A new method of synthesizing biopolymeric affinity ligands.

(1) A new concept for producing soluble polymeric affinity ligands is proposed and exemplified. By solid-phase synthesis, an insoluble hydrophilic polymer is converted into an affinity gel. The gel is hydrolytically degraded to water-soluble affinity polymeric ligands which are recovered and purified. (2) A water-soluble biopolymeric metal-affinity carrier based on an iminodiacetic acid (IDA) derivative of dextran has been synthesized through the modification of Sephadex G-200 by IDA, followed by hydrolysis with dextranase and size-exclusion-chromatographic purification of the high-molecular-mass fragments. (3) The molecular size of the soluble products as a function of hydrolysis time with dextranase from Penicillium sp. was determined.

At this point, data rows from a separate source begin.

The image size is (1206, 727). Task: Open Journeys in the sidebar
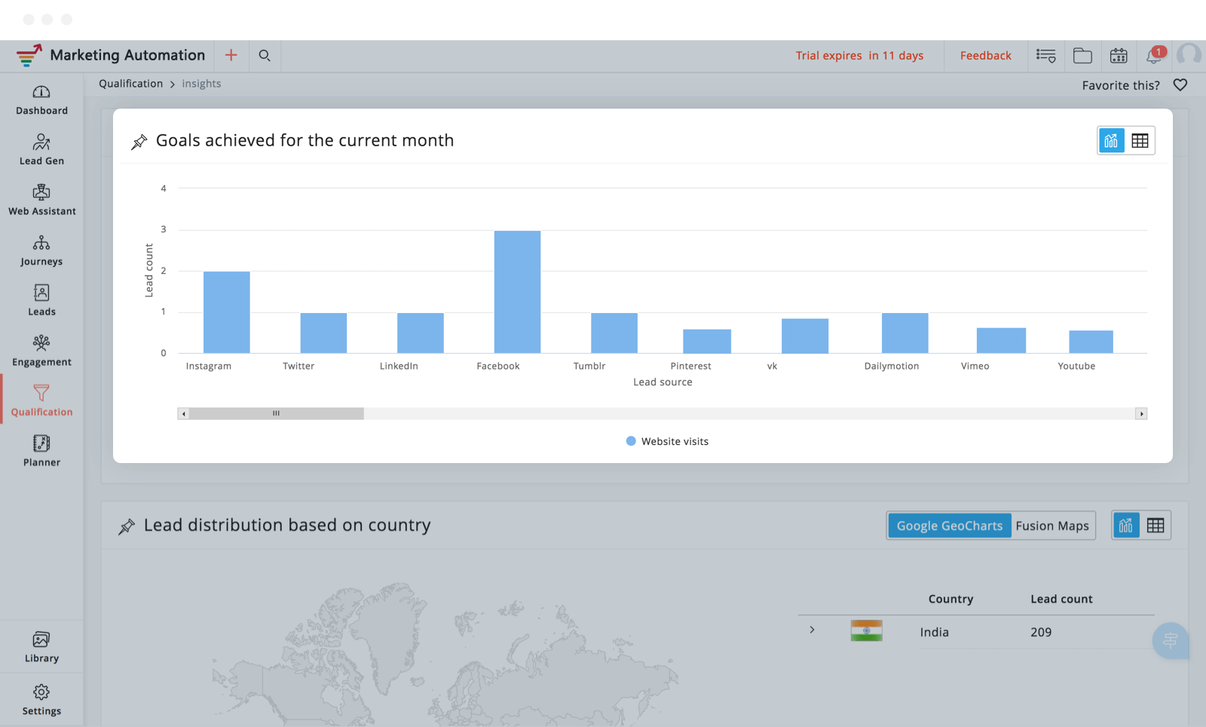coord(41,251)
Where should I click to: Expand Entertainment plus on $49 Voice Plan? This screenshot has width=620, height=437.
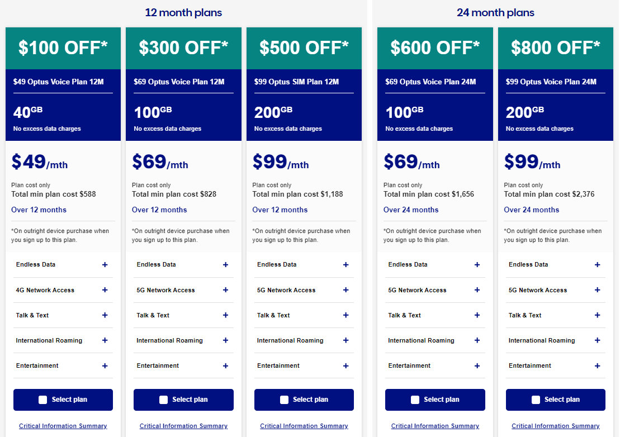click(105, 366)
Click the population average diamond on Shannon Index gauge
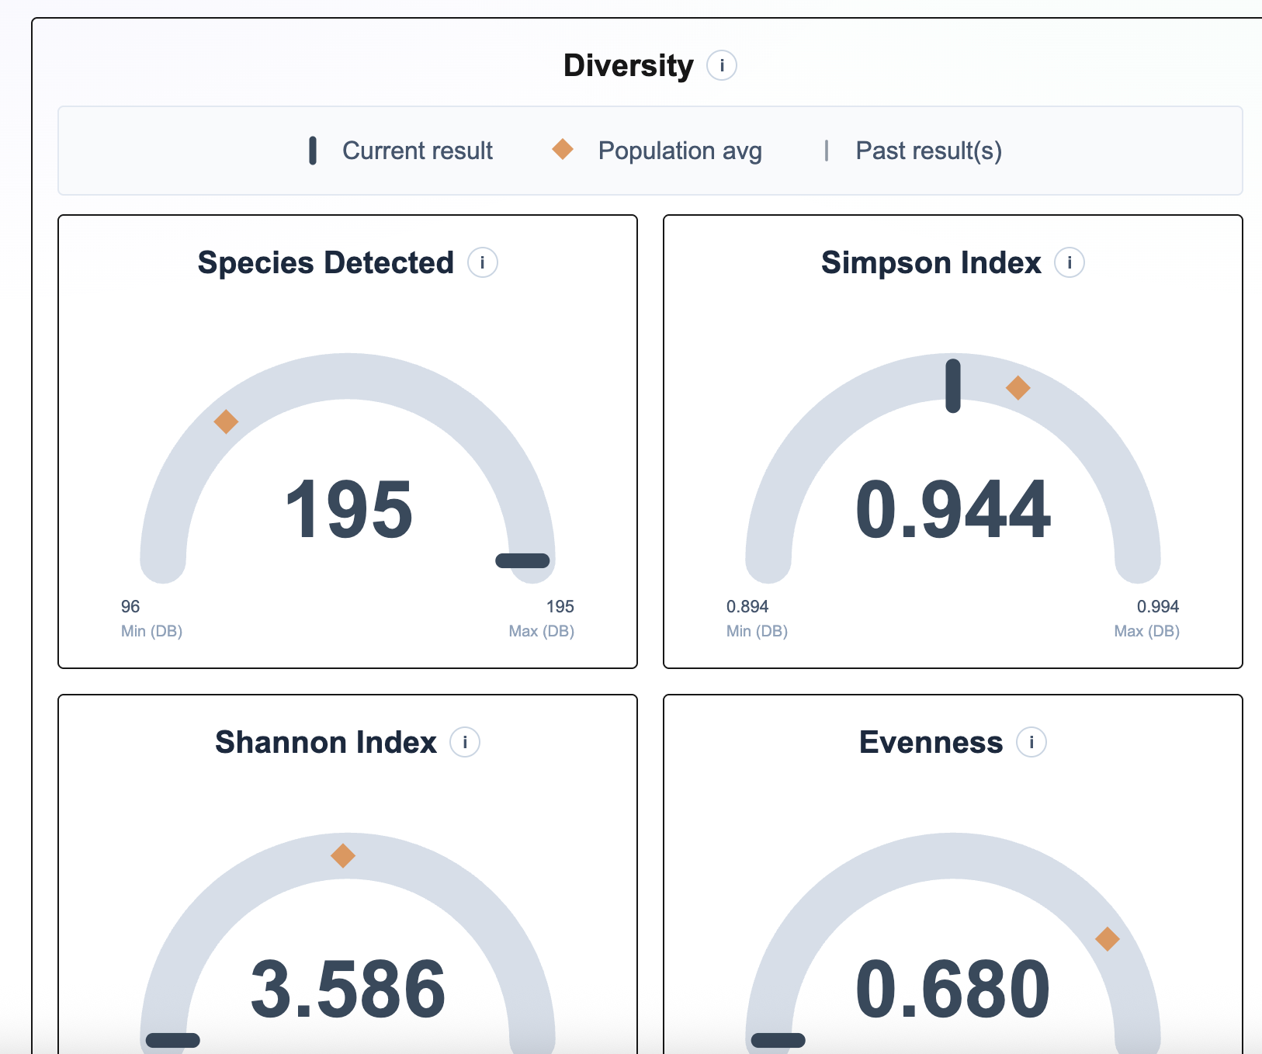1262x1054 pixels. click(x=343, y=856)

The range of molecular size of the biopolymeric chelating ligand varies from around 200 Da to greater than 580 kDa. (4) The influence of three metal ions chelated with the Sephadex derivative on the hydrolysis rate and the molecular-size distribution of end products was studied. Eu3+ was found to improve the rate of solubilization. Ni2+ and Cu2+ decreased the hydrolysis rate, as compared with that of the metal-free IDA-Sephadex. (5) The method introduced here has the potential of being developed and applied as a general technology for synthesis of soluble multifunctional affinity ligands. Such ligands should be useful for liquid-phase extraction as well as for the synthesis of adsorbents with localized multiple binding sites. Other possible fields of applications are to be found in medicine, where they could be used for slow drug delivery or detoxification, and in analytical chemistry, where they could be used in various assays.